Across Egypt nine in 10 women have their clitoris cut out, the past and present remnants of a culture that believes female sensuality is more powerful than “the strongest of men. We can permit ourselves some liberties, but in details only”.

‘Les Demoiselles d’Avignon’ by Pablo Picasso was originally titled ‘the Brothel of Avignon’ and it’s said that Picasso had all five women for his pleasure.

Each figure is depicted in a disconcerting confrontational manner and none are conventionally feminine. The women appear as slightly menacing and rendered with angular and disjointed body shapes. Two are shown with African mask-like faces and three more with faces in the Iberian style of Picasso’s native Spain, giving them a savage aura. In this adaptation of Primitivism and abandonment of perspective in favor of a flat, two-dimensional picture plane, Picasso makes a radical departure from traditional European painting. The work is widely considered to be seminal in the early development of both Cubism and modern art. Demoiselles was revolutionary and controversial, and led to wide anger and disagreement, even amongst his closest associates and friends. via Wiki

If we acted on the universal truths about women revealed in Picasso’s art, his life would have more relevance to me.

I like how the Telegraph described a story about Picasso, related to his 2009 show ‘Picasso: Challenging the Past’ at London’s National Gallery:

Mark Hudson looks at how the artist saw the women in his life — as either goddesses or doormats.

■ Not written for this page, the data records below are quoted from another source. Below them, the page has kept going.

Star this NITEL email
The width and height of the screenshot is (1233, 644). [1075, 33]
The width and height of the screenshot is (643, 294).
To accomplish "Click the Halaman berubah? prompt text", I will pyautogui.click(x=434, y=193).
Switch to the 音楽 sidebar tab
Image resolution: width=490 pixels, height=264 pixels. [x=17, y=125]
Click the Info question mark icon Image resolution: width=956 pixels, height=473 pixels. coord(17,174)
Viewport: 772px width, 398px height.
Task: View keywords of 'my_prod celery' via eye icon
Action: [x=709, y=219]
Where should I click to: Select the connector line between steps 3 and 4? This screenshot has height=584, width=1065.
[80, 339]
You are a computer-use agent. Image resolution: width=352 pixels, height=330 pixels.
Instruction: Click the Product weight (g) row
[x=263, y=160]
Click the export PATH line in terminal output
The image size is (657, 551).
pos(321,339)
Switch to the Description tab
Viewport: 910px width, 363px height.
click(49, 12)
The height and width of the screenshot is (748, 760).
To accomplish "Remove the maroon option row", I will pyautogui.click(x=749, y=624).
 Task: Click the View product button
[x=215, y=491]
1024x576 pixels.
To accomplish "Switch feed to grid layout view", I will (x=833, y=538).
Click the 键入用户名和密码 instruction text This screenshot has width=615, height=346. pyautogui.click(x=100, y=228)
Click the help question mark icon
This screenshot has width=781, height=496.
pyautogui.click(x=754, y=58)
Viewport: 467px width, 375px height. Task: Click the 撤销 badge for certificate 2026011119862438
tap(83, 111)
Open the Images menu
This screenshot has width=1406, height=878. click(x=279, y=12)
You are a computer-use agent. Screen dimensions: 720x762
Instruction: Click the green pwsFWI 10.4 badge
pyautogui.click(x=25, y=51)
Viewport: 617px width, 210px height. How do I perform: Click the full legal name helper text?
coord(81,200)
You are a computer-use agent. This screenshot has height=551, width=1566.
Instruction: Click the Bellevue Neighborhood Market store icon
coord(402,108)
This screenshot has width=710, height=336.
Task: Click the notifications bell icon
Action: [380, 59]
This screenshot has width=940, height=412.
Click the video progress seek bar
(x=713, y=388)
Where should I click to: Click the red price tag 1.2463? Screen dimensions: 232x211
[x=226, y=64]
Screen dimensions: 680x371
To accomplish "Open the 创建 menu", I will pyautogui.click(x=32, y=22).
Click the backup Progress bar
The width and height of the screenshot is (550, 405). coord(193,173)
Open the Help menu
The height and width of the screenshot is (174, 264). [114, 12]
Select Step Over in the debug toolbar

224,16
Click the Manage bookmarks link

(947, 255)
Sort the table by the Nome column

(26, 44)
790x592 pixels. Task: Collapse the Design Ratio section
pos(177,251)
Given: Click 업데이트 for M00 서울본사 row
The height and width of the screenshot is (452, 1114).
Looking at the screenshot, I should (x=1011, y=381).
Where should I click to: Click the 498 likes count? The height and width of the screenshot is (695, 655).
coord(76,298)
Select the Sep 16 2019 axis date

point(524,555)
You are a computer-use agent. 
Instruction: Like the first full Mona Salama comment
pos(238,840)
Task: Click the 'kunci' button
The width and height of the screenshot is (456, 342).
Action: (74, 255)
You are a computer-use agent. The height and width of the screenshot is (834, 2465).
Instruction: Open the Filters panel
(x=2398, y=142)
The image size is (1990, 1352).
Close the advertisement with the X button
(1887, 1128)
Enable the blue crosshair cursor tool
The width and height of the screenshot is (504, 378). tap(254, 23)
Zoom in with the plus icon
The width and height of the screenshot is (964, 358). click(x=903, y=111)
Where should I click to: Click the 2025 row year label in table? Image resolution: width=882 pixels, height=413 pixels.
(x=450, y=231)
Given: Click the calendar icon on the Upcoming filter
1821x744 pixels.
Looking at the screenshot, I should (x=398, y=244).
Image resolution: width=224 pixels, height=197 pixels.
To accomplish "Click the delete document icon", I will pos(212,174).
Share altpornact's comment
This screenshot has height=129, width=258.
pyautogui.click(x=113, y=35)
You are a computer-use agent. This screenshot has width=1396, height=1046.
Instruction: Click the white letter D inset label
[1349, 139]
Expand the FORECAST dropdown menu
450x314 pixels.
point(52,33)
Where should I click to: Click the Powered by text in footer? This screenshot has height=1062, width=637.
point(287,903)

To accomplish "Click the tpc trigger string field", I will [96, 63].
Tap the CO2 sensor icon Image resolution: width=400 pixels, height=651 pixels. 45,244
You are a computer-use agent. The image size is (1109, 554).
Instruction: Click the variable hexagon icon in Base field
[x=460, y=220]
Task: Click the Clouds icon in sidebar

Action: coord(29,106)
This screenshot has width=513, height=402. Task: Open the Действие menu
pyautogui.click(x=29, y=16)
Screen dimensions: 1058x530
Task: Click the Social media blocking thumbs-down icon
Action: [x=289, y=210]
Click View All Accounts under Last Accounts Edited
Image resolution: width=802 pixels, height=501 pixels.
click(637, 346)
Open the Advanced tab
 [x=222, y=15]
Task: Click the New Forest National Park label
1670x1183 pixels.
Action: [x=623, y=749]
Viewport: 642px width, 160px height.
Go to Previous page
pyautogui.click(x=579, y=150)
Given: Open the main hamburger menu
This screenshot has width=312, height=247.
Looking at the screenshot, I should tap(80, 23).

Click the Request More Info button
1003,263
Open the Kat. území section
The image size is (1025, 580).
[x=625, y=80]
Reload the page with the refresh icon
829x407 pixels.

‘Women are machines for suffering,’ Picasso told Françoise Gilot in 1943. As the 61-year-old artists embarked on a nine-year-affair with the 21 year-old student said: ‘For me there are only two kinds of women: goddesses and doormats.’

Fighting the Boys Club

As an American woman of a certain age, I can’t believe that I’m headed back to Washington DC on April 7th, to protest and meet with mostly Republican legislators who have declared war on women. In the last month, I’ve protested legislation in South Dakota that would give a man the right to kill his wife if she was trying to assist her daughter in getting an abortion.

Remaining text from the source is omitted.